Of the iOS 6 features highlighted in Monday's WWDC keynote address, the low-end iPhone 3GS and fourth-gen iPod Touch will be unable to access Shared Photo Streams, and will even be left out of the VIP and Flagged "smart mailboxes" in Mail. Due to technical limitations, the two devices also won't be able to use features such as Siri, FaceTime over cellular, and the turn-by-turn navigation and "Flyover" features of Maps. The iPhone 3GS and iPod Touch (fourth generation) will still be able to enjoy the enhanced Notification Center, Facebook integration, lockscreen call-answering and other options, the new Passbook app, smart app banners, Guided Access, the expanded iMessage and more.

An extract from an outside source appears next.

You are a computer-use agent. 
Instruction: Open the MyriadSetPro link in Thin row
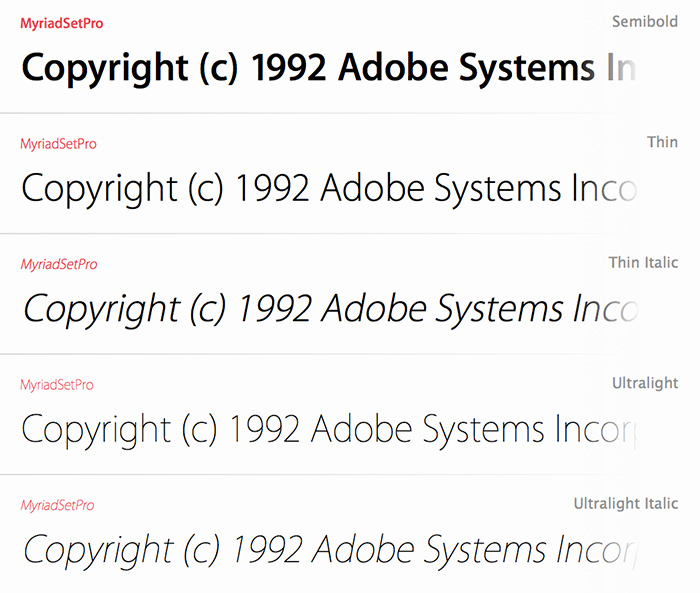tap(58, 144)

Owners of the iPad 2 are not left out of much by comparison, but will miss out on Siri and FaceTime over cellular. The iPhone 4 will be prohibited from the 3D "Flyover" and turn-by-turn GPS parts of Maps, and can't use Siri or FaceTime over cellular. All but the iPhone 4S are excluded from compatibility with the "Made for iPhone" hearing aids.

The fact that the limitations go beyond just obvious technical concerns may be a signal from Apple that although the iPhone 3GS has lasted far longer than most expected, its time as an in-production unit may be drawing to a close. The phone could conceivably be phased out as soon as the introduction of the next model iPhone, widely expected for the fall, or be kept around until sales naturally drop off.

The iPhone 3GS is currently seen as a crucial "entry-point" iPhone capable of giving new customers the iOS experience at a "free with contract" price point, and thus it was important that it be seen as running the latest version of iOS. Whenever the next iPhone is introduced, however, Apple will then have four models to support if it intends to keep the iPhone 3GS around.